Fritts family celebrates memory of lost baby
Gavin Fritts loved fire trucks.
He also loved Oreos, Doritos and the Beach Boys – especially the song “California Girls.” He adored his big brother, Dylan.
Gavin had bright blond, flyaway hair – “crazy hair,” said his mom, Stephanie – and huge blue eyes. Strangers would stop Stephanie Fritts in the grocery store and tell her Gavin looked like an angel.
Those comments seemed a little strange to Stephanie then, but they resonate with her now. The Frittses – Stephanie, Harvey and 9-year-old Dylan – lost Gavin two years ago to an atypical teratoid rhabdoid tumor, a type of incurable children’s cancer.
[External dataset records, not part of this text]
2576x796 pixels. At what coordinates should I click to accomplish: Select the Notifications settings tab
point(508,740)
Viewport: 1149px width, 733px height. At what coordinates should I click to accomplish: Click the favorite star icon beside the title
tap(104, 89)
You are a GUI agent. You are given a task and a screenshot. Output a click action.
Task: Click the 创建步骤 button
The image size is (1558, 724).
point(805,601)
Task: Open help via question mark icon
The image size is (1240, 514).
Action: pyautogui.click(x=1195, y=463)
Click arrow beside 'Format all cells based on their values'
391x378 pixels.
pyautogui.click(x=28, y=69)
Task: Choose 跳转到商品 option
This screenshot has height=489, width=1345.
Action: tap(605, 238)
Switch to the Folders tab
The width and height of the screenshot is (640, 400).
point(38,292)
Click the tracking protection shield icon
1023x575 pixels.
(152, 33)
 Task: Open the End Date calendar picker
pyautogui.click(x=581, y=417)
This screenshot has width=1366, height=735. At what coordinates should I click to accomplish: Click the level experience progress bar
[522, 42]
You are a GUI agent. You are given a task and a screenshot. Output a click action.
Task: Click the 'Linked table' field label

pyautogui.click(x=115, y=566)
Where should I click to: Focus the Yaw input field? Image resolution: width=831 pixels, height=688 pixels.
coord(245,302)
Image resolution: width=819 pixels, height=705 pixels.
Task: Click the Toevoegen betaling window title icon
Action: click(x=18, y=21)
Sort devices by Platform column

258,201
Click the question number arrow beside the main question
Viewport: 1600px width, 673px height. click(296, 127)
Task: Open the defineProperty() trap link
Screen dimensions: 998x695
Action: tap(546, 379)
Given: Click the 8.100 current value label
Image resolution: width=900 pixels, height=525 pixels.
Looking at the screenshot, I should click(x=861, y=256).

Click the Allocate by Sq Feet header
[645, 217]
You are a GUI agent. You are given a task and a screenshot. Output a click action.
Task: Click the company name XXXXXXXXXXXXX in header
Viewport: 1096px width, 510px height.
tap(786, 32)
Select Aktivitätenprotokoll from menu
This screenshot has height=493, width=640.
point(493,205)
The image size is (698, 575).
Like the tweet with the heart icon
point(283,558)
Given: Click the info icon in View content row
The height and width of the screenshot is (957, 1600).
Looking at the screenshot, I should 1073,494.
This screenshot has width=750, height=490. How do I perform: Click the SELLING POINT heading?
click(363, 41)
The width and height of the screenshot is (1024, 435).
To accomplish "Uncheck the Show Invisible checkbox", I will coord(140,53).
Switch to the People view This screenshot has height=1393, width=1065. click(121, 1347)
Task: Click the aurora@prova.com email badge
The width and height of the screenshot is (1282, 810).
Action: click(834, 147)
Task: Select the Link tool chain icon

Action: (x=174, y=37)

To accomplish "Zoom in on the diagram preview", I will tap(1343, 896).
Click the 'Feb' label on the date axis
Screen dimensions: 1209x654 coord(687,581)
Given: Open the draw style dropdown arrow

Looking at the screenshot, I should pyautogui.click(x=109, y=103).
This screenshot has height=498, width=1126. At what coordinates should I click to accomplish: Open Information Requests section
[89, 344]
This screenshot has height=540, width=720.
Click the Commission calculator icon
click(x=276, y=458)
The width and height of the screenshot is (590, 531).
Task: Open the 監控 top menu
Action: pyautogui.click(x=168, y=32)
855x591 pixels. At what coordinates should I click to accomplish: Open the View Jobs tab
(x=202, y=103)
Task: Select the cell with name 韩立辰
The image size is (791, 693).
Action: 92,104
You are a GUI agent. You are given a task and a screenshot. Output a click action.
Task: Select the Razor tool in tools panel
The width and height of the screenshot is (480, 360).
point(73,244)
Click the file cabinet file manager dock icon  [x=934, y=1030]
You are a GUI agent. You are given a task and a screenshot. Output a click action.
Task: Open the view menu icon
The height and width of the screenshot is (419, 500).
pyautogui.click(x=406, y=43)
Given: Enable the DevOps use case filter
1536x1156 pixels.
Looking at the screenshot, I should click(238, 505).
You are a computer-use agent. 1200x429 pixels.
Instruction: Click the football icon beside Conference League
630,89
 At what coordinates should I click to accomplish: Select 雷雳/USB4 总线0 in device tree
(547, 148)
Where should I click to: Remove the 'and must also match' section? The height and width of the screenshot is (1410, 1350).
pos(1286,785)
Gavin died Jan. 5, 2012, about two weeks short of his first birthday.
“He was a perfect baby,” Stephanie Fritts said. “A perfect baby. Never did cry, you could lay him down – just happy.”
Though he’s no longer physically with them, last year the Frittses threw a birthday party for the happy, blue-eyed baby they lost, and they plan to do it every year. They invite the public, charge $5 for admission, serve food, and offer a wide array of games for kids. All of the proceeds are donated to the American Childhood Cancer Organization. This year’s event is scheduled for this Saturday from 11 a.m. to 2 p.m.
“We do the birthday celebration to help fight cancer and remember our baby,” Stephanie Fritts said. “And hopefully to share our faith – because we couldn’t have gotten through it without God. We still can’t.”
The Frittses raised about $3,200 last year for childhood cancer research. It was, Stephanie Fritts said, the easiest thing she’d ever planned. So many people rallied around her to help.
Gavin’s medical troubles started with his birth – but for most of his 11 months of life, nothing seemed severe.
The day he was born, he stopped breathing and was placed into an infant intensive care unit. Tests and blood work confirmed he was fine, and his parents took him home, breathing sighs of relief.
In March 2011, Gavin had surgery on several hernias. The surgery went well; his parents took another deep breath and brought him home.
Later, Harvey and Stephanie found out Gavin would have to wear a helmet to correct the roundness in his head. He also had small holes in his heart, but doctors said they weren’t concerned and that the holes would close in time.
In late November, Gavin started having urinary issues. Doctors discovered a large polyp in his bladder which, after surgery, they said wasn’t cancerous.
But Gavin never fully healed from that surgery. The week of Dec. 11, 2011, he got extremely fussy, and his right eye started to droop. Stephanie Fritts thought her son might have an earache – he’d never fussed, always been happy and content. She brought Gavin to his pediatrician, who sent her straight to Brenner Children’s Hospital in Winston-Salem. A barrage of tests led to the diagnosis of an atypical teratoid rhabdoid tumor. On Christmas Eve, the Frittses were told to take Gavin home. There was nothing the doctors could do.
During his last days, Gavin was in severe pain. He was comfortable only on the living room floor, so the family rallied around him, sleeping there instead of in their bedrooms.
Through most of that time, Gavin hurt too badly to be held. But on the day he died, Stephanie Fritts was able to hold him – something she still regards as a gift.
Now, Gavin’s mother and father and brother keep his memory alive even in the smallest aspects of their lives. They’re living in a new house, but the foyer is full of framed baby photos, and wooden letters spell out “Gavin” on the wall. Upstairs in Dylan’s room, there’s a mural – a sweeping beach scene – and Gavin is one of the tiny people painted on the beach. He’s portrayed wearing his helmet.
Some days are worse than others, Stephanie Fritts said, but each day, they’re getting through it – and finding purpose in it. They hope the story of their loss and their love for Gavin will lead others to faith and to God, Harvey Fritts said.
And the yearly birthday parties have been a part of their healing as well.
“I think it’s helped us heal and it’s helped us celebrate,” Stephanie Fritts said. “It just helps us know that it’s still okay.”